[DOCUMENT SECTION]

Lawmakers return to take up 2nd coronavirus stimulus bill, agree to avoid government shutdown


FILE – In this Aug. 3, 2020, file photo dark clouds and heavy rain sweep over the U.S. Capitol in Washington. At least a government shutdown is off the table. But as lawmakers straggle back to Washington for an abbreviated pre-election session, hopes are fading for a pandemic relief bill, or much else. (AP Photo/J. Scott Applewhite, File)

WASHINGTON (NewsNation Now) — Lawmakers head back to Washington for an abbreviated preelection session to tackle a new coronavirus stimulus bill.

Despite the bipartisan unity that drove almost $3 trillion in COVID-19 rescue legislation into law this spring, talks between top Democrats and President Donald Trump’s administration broke off last month and remain off track.

Expectations in July and August that a fifth bipartisan pandemic response bill would eventually happen despite obstacles has dwindled as lawmakers disagree on key points. Recent coronavirus-related conversations among pivotal players have led to nothing.

[/DOCUMENT SECTION]
[PROVIDED INFORMATION]

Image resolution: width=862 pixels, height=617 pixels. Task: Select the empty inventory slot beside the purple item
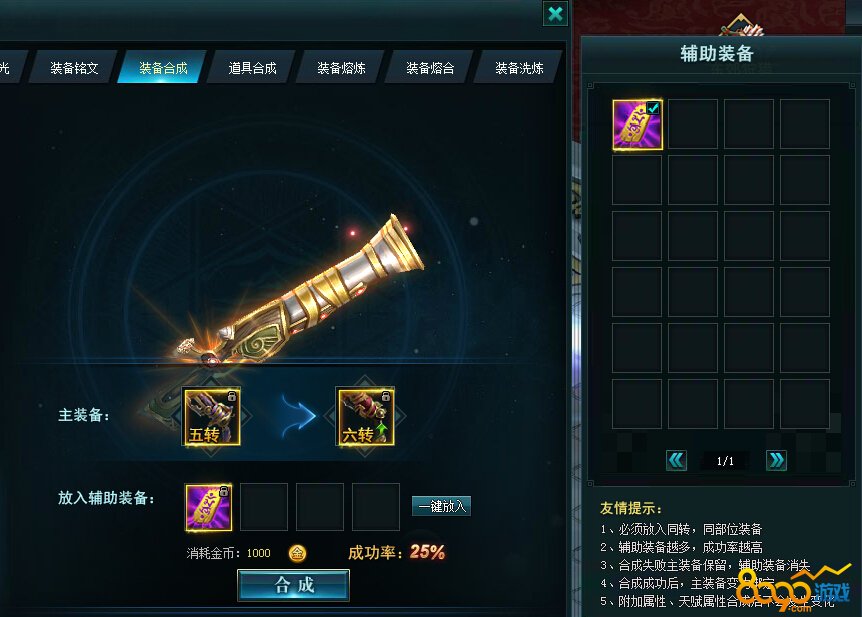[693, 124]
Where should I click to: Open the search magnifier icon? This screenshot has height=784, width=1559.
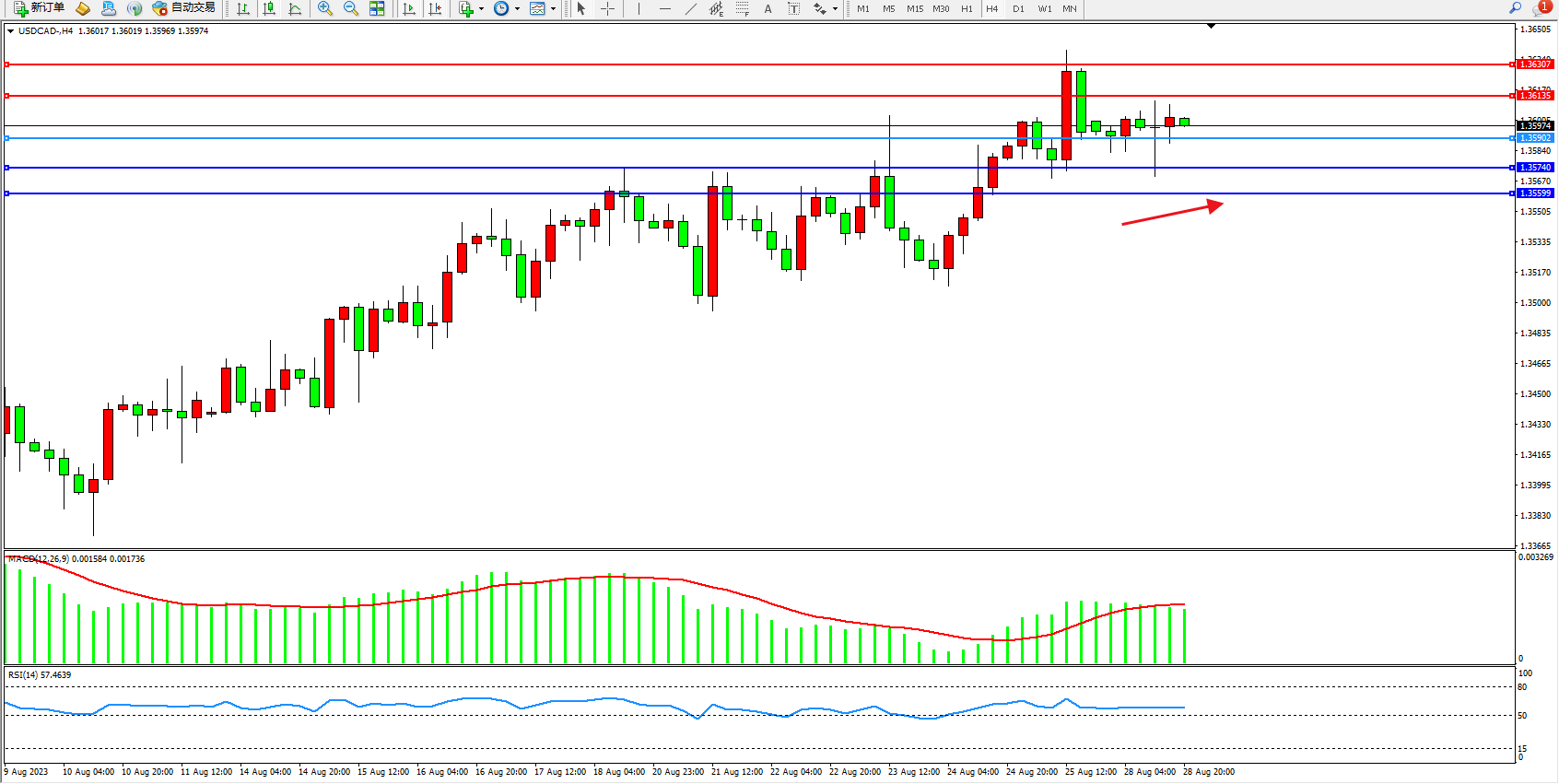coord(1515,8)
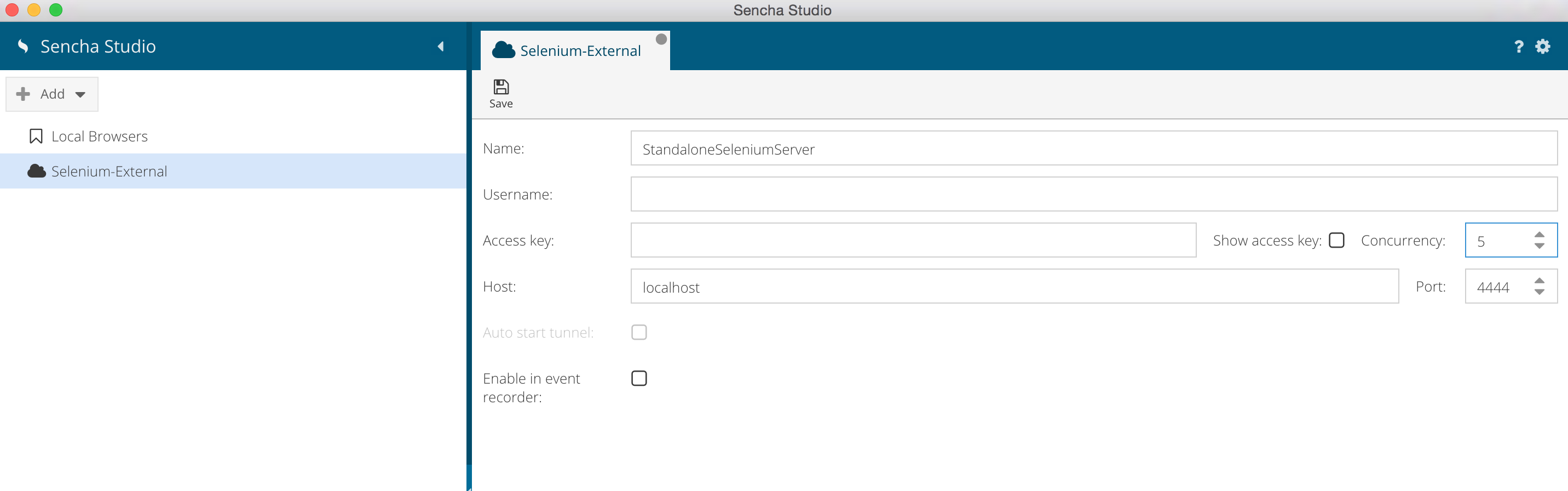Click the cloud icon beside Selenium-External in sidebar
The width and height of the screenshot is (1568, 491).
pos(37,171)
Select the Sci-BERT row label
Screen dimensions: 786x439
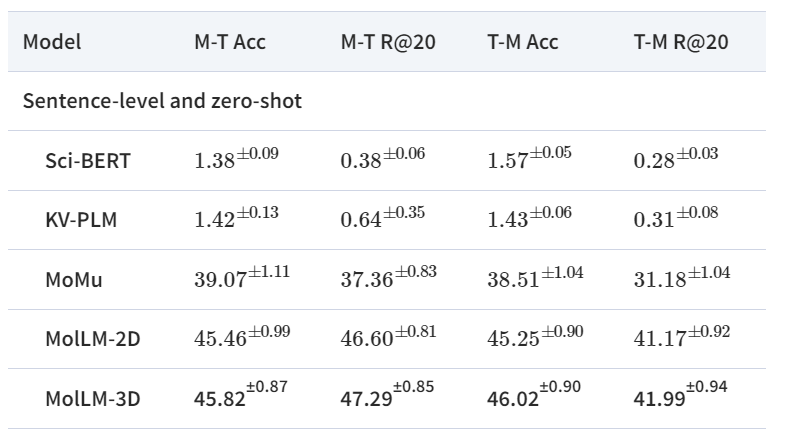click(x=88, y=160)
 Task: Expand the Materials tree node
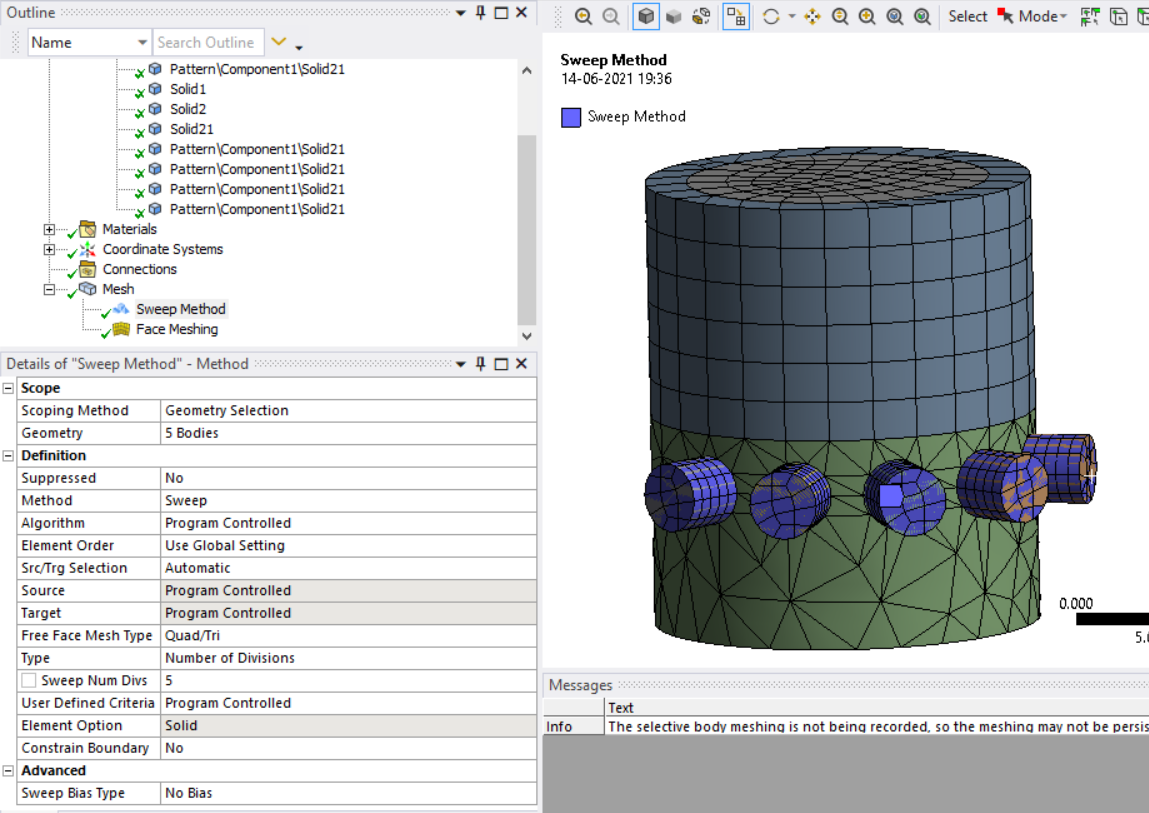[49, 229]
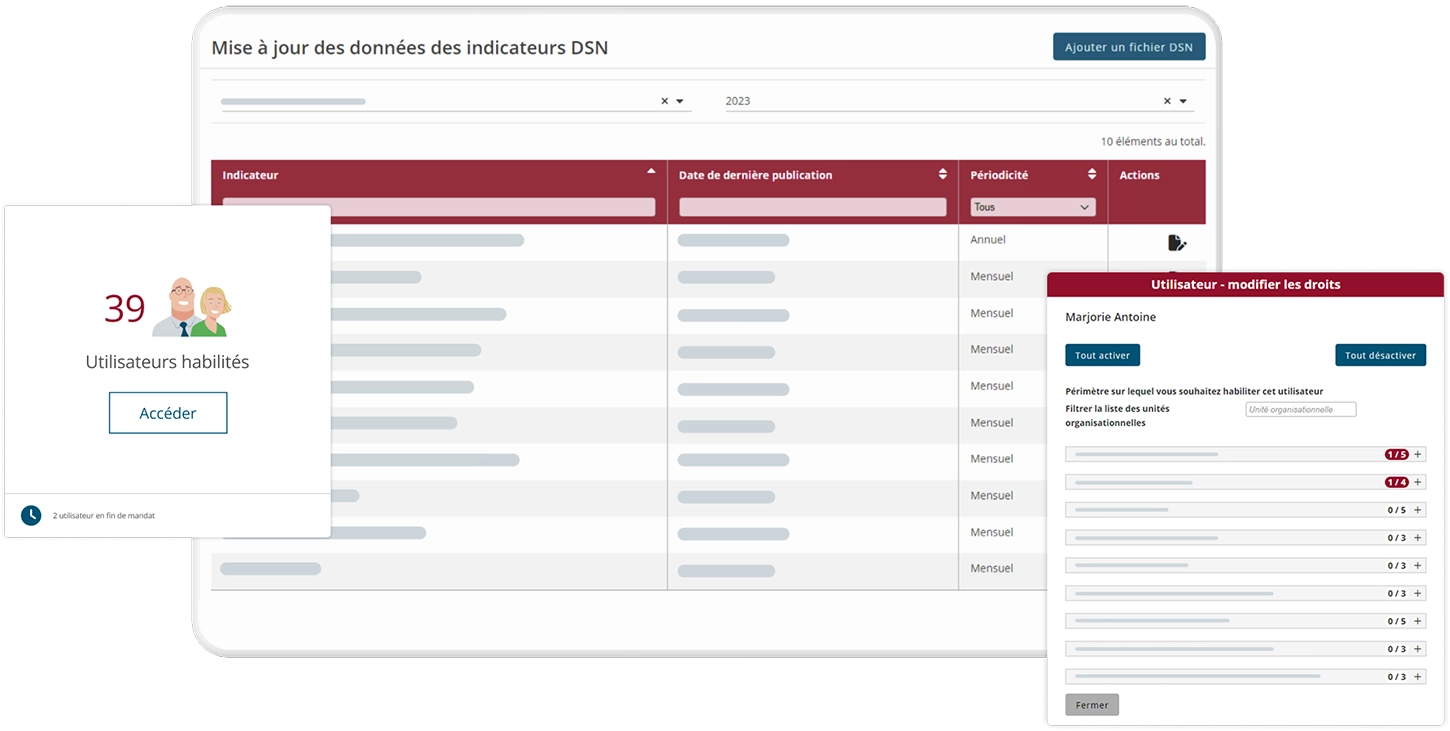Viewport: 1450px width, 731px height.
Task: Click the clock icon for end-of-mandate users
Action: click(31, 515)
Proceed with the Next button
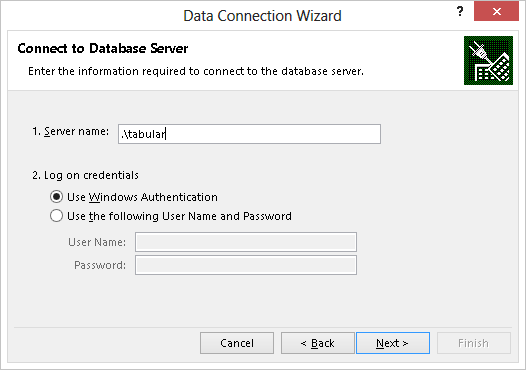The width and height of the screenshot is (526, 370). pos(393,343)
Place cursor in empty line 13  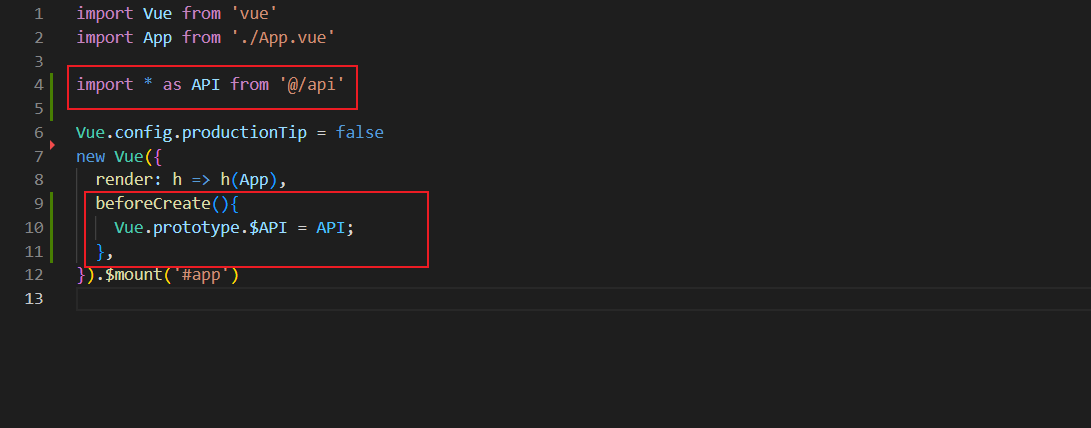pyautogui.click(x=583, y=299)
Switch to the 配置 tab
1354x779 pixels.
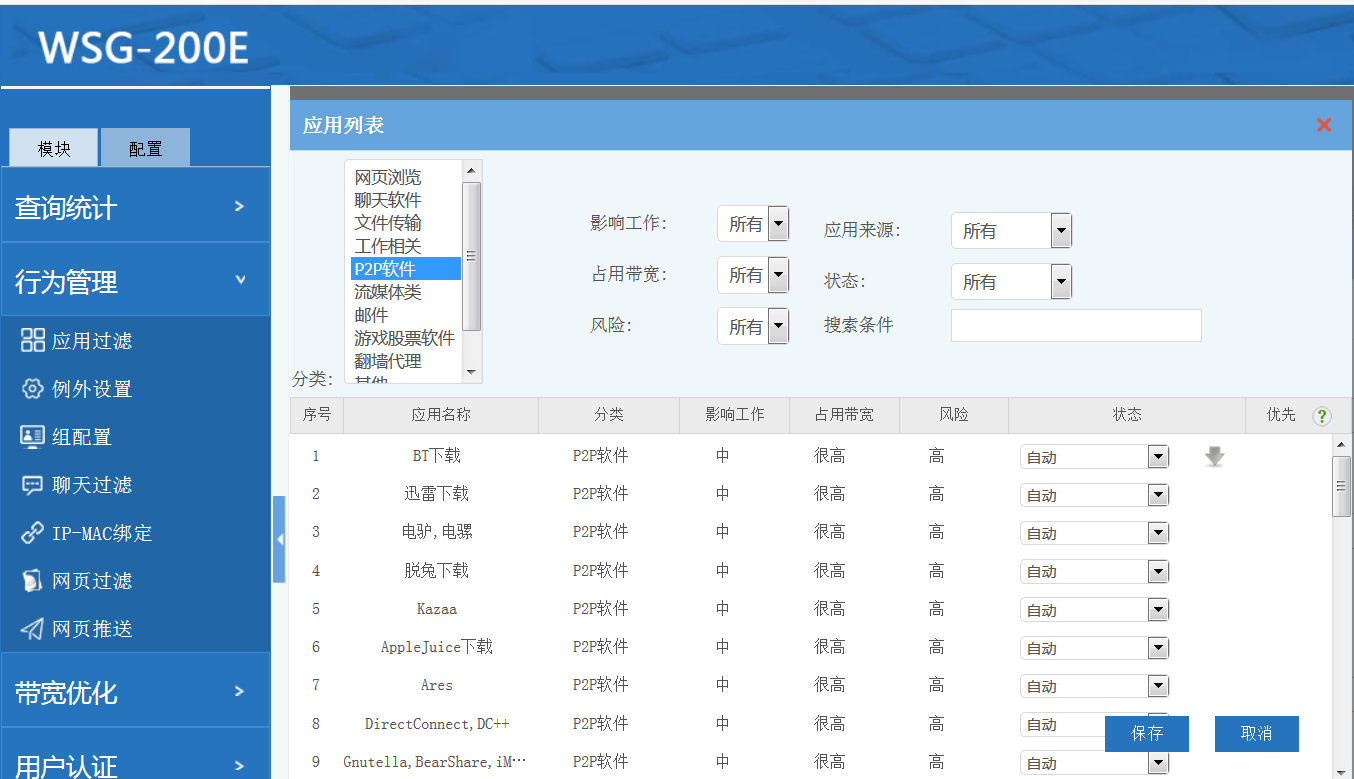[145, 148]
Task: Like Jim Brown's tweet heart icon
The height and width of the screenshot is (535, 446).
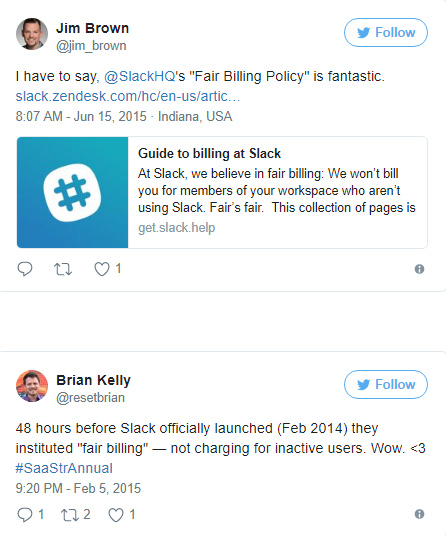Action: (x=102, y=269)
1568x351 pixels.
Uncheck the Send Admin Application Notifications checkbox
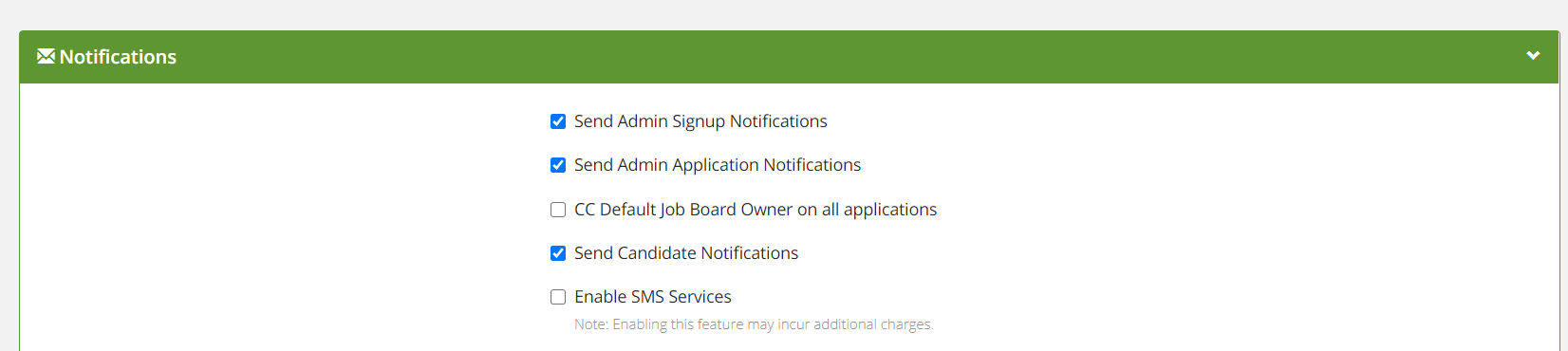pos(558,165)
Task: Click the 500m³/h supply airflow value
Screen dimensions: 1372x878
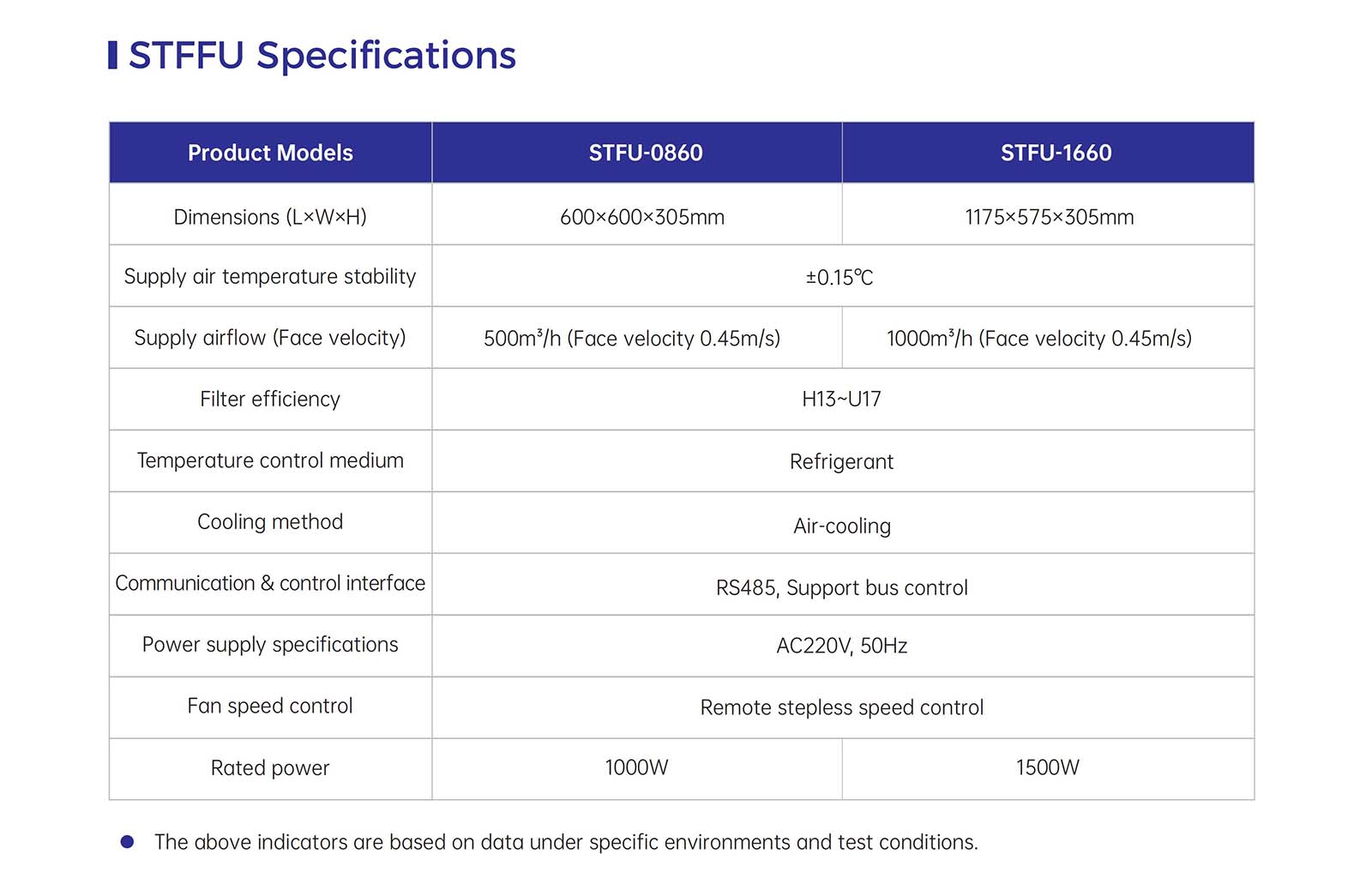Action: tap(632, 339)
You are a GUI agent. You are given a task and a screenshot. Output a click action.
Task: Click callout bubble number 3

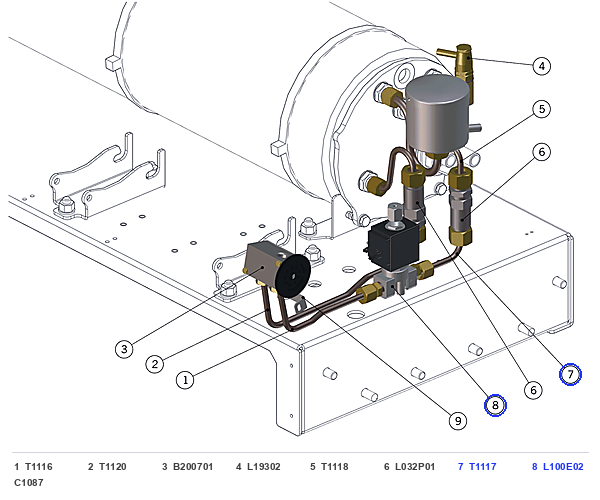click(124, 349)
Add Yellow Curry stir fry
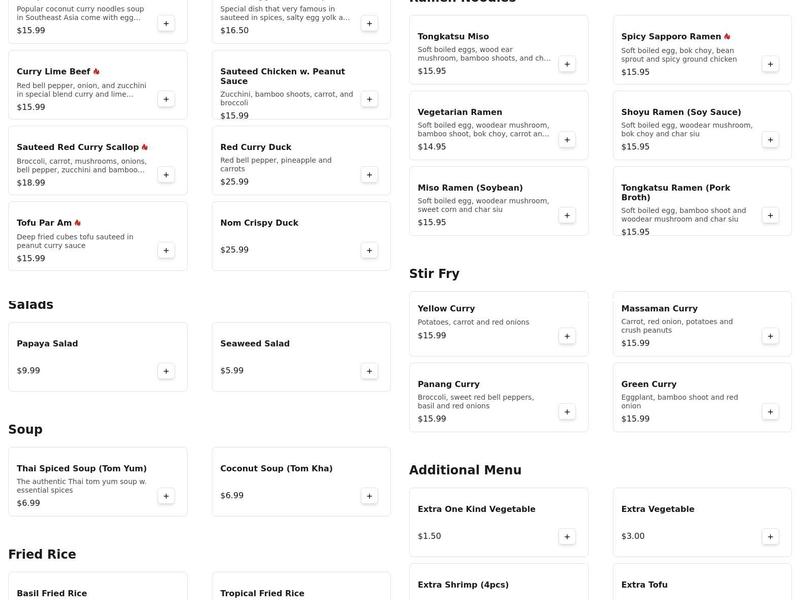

[/PROVIDED INFORMATION]

TASKS
A. According to the stimulus bill article, how much COVID-19 rescue legislation was signed into law this spring?
B. Pick up the stimulus bill article after its last sentence and continue writing it.

TASK ANSWERS
A. Almost $3 trillion.

B.
The chances seem unlikely for another round of $1,200 direct payments, the restoration of more unemployment benefits to those who’ve lost their jobs because of the pandemic, updates to a business subsidy program, and money to help schools reopen and states and local governments avoid layoffs.

Trump said Monday that Democrats “don’t want to make a deal because they think that if the country does as badly as possible … that’s good for the Democrats.”

“I am taking the high road,” he told reporters at the White House. “I’m taking the high road by not seeing them.”

“I personally would like to see one more rescue package, but I must tell you the environment in Washington right now is exceedingly partisan because of the proximity to the election,” said GOP Senate Majority Leader Mitch McConnell at an appearance in Kentucky last week. “We’ve been in discussion now for the last month or so with no results so far. So I can’t promise one final package.″

Many Senate Republicans are also wary or opposed outright to another major chunk of debt-financed virus relief, even as GOP senators like Susan Collins of Maine and Cory Gardner of Colorado plead for more. Republicans are struggling to coalesce around a unified party position — and that’s before they engage with Democratic leaders, who are demanding far more.

House Speaker Nancy Pelosi, D-Calif., and White House Chief of Staff Mark Meadows have highlighted that some of the obstacles include cost, scope and details of a potential relief bill.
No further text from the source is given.